Research

Publication

"Individualism-Collectivism and Risk Perception around the World" (with Songfa Zhong), forthcoming at Management Science, 2025.

Understanding cultural differences in risk perception is critical in an increasingly uncertain world. Here we examine the relationship between the individualism-collectivism continuum and risk perception around the world using a recently available dataset from the Lloyd’s Register Foundation World Risk Poll. The dataset contains rich information of a representative sample of 150,000 participants from 142 countries, and investigates risk perception in terms of perceived likelihood and personal experiences for a range of risks in daily life. We observe that participants from countries with a more individualistic culture perceive lower risk after controlling their personal experiences. We observe similar patterns when we adopt an epidemiological approach to investigate the individualistic cultural influence of first- and second-generation immigrants and use historical kinship tightness to proxy for individualism. Our study sheds light on the importance of culture in shaping risk perception and contributes to understanding global differences in behavioral traits.

Working Paper

"Better and Faster Decisions with Recommendation Algorithms" (with Yiting Chen and Songfa Zhong).

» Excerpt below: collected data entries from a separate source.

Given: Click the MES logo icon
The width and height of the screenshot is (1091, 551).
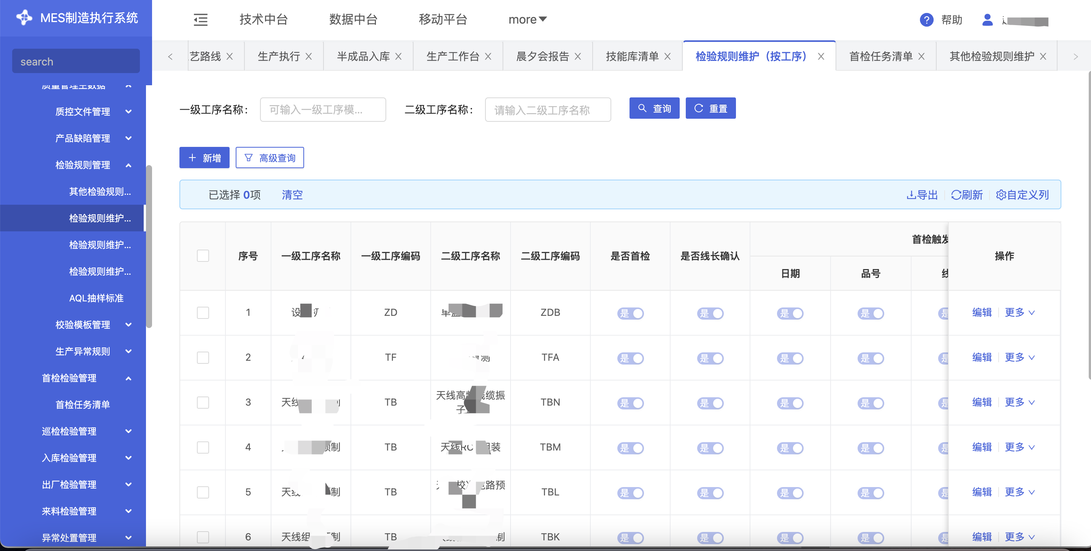Looking at the screenshot, I should pyautogui.click(x=24, y=17).
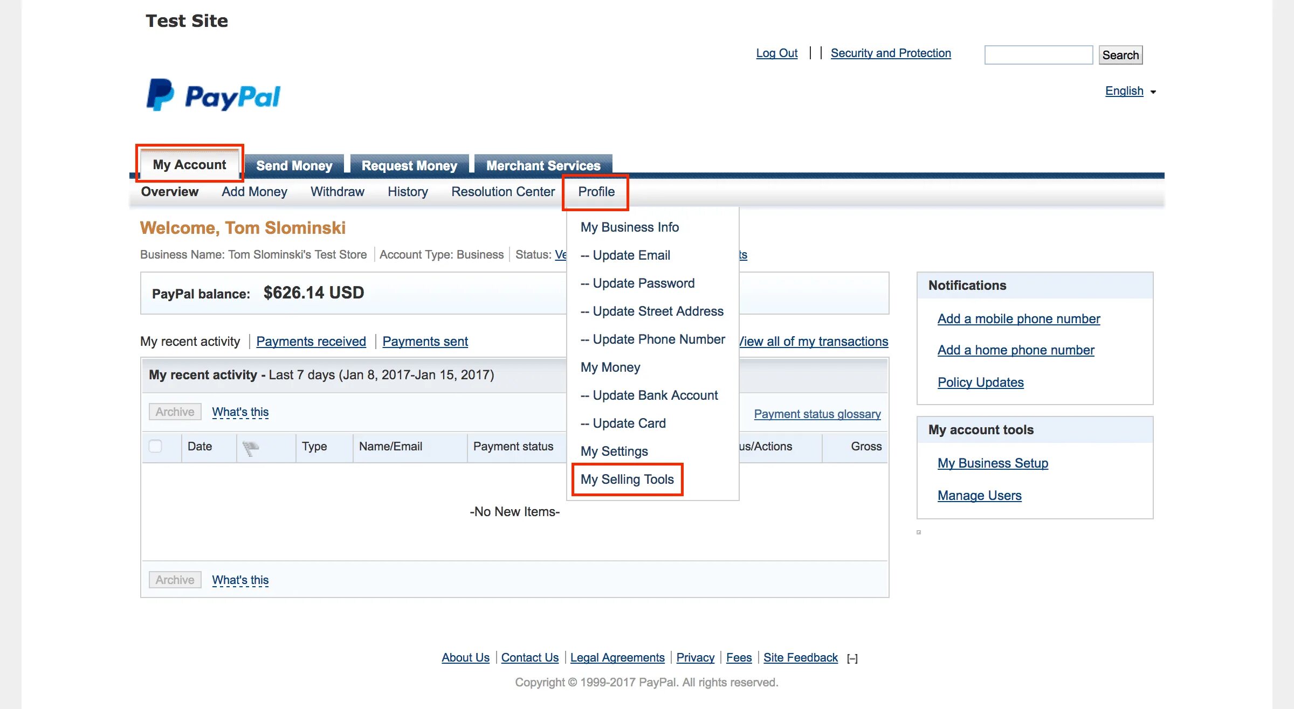Viewport: 1294px width, 709px height.
Task: Click the flag column header icon
Action: point(250,447)
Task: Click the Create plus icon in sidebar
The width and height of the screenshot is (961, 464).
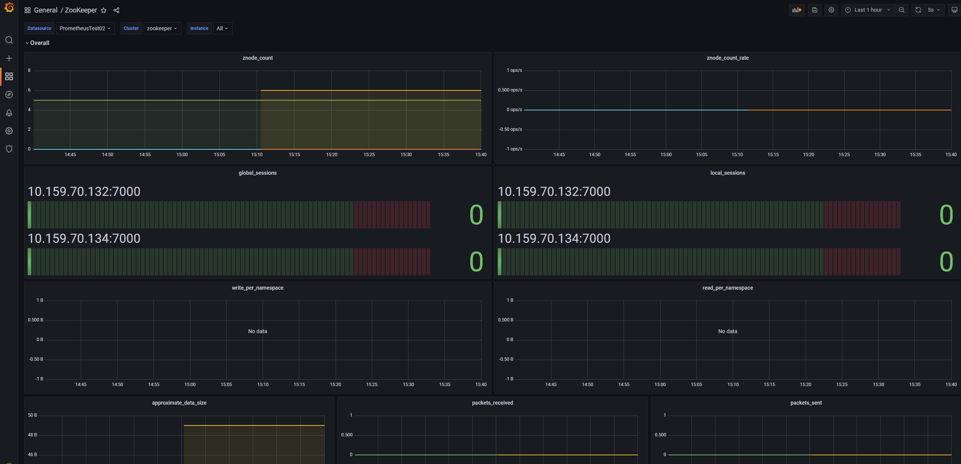Action: (x=9, y=58)
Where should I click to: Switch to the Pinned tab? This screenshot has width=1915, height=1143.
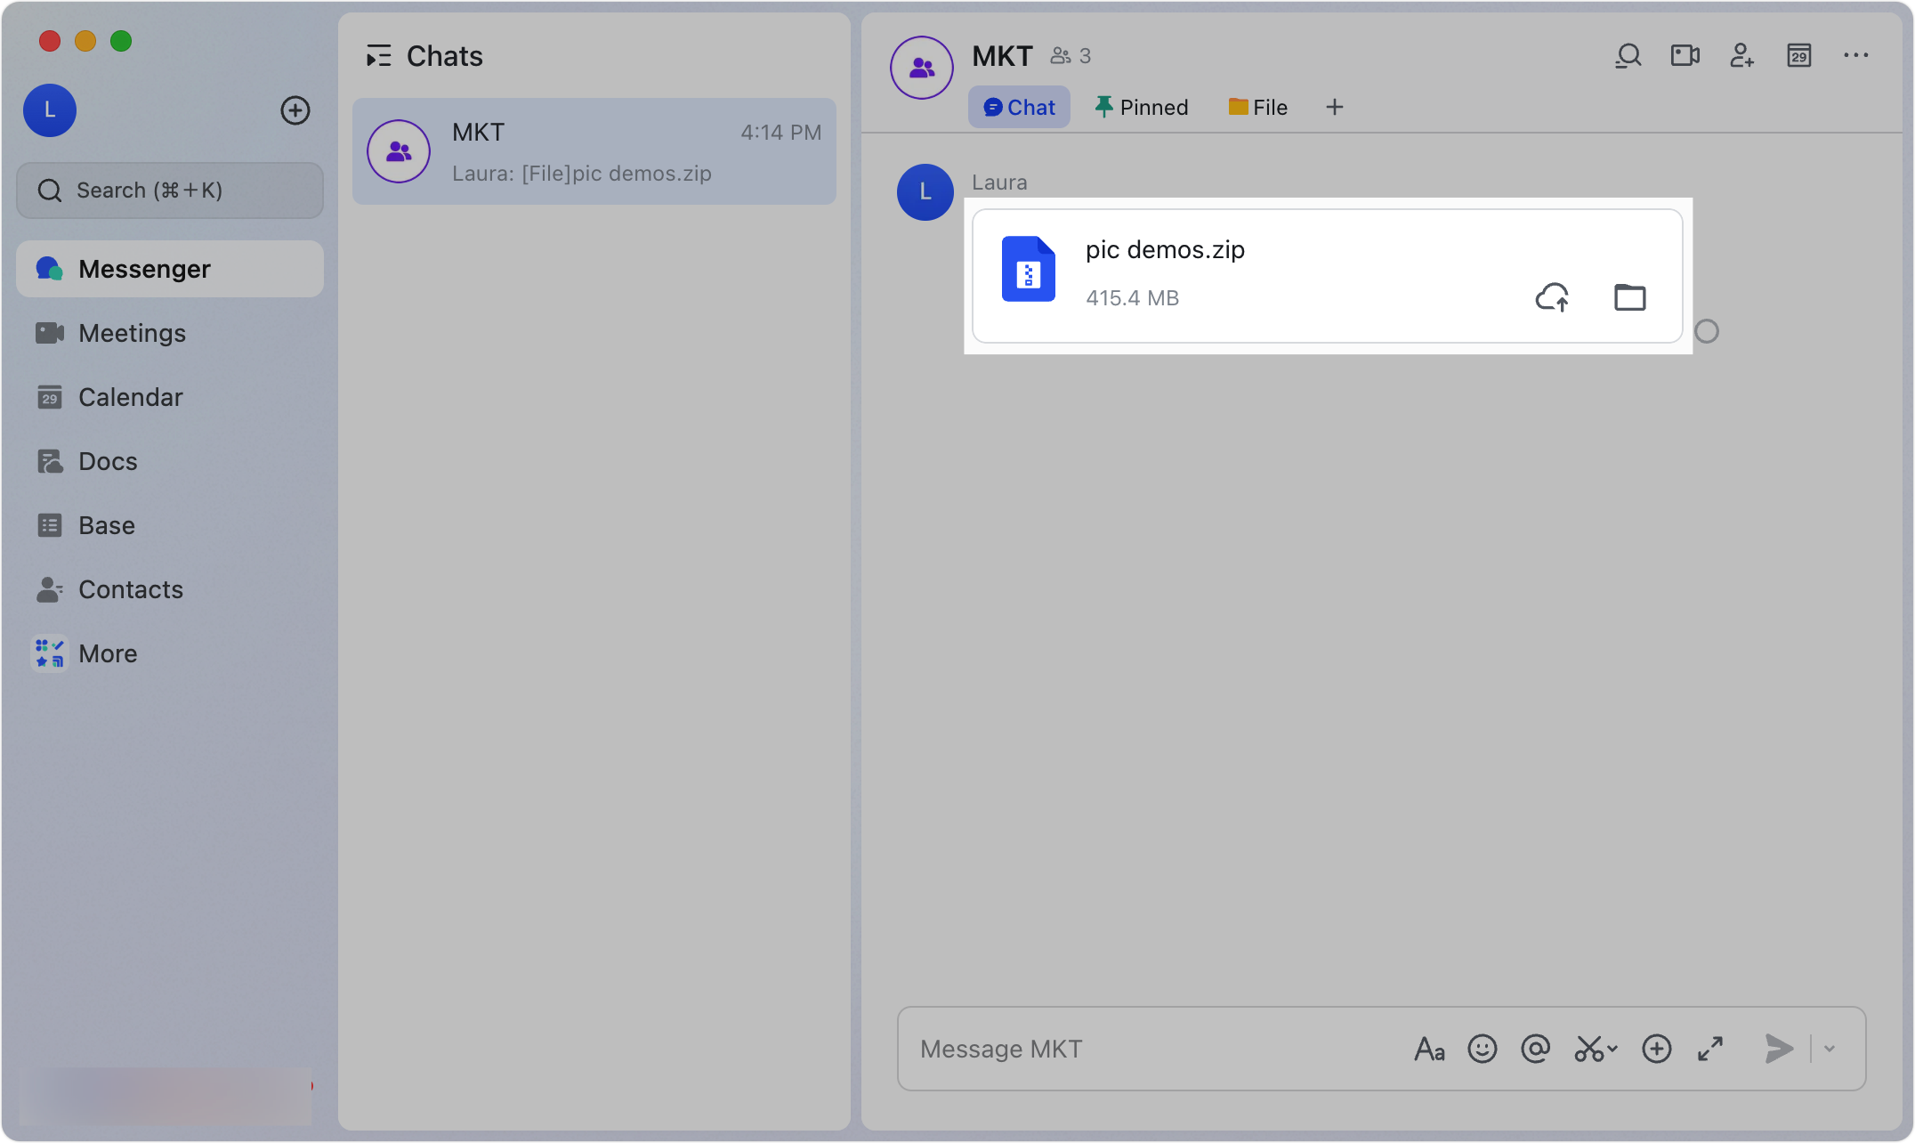click(x=1142, y=107)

While recommendation algorithms are increasingly powerful and prevalent, their influences on individual decision-making remain largely unexplored. To address this question, we conduct a randomized controlled experiment where subjects of a US representative sample make risky decisions. Subjects receive no recommendations in one baseline condition and random recommendations in another baseline condition. In three treatment conditions, subjects receive recommendations based on decisions of the majority, their own past decisions, or decisions of similar subjects. Compared with baseline conditions, subjects tend to follow recommendations and they exhibit less stochastic choices, behave more consistently with expected utility, and make faster decisions. Moreover, subjects are willing to pay to receive recommendations for subsequent decisions. This study helps understand behavioral mechanisms underlying recommendation algorithms and sheds light on the design of choice architecture with the assistance of artificial intelligence. 

* presented by a co-author